■ EXERCISE PROMPT ■
Please render the material below as a numbered list, omitting any blank lines.

■ RECORDS SHOWN ■
--- begin ---
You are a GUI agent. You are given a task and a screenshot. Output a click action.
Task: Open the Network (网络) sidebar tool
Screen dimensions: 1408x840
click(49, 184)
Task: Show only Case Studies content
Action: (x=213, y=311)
--- end ---
■ SOLUTION TO THIS TASK ■
1. You are a GUI agent. You are given a task and a screenshot. Output a click action.
2. Task: Open the Network (网络) sidebar tool
3. Screen dimensions: 1408x840
4. click(49, 184)
5. Task: Show only Case Studies content
6. Action: (x=213, y=311)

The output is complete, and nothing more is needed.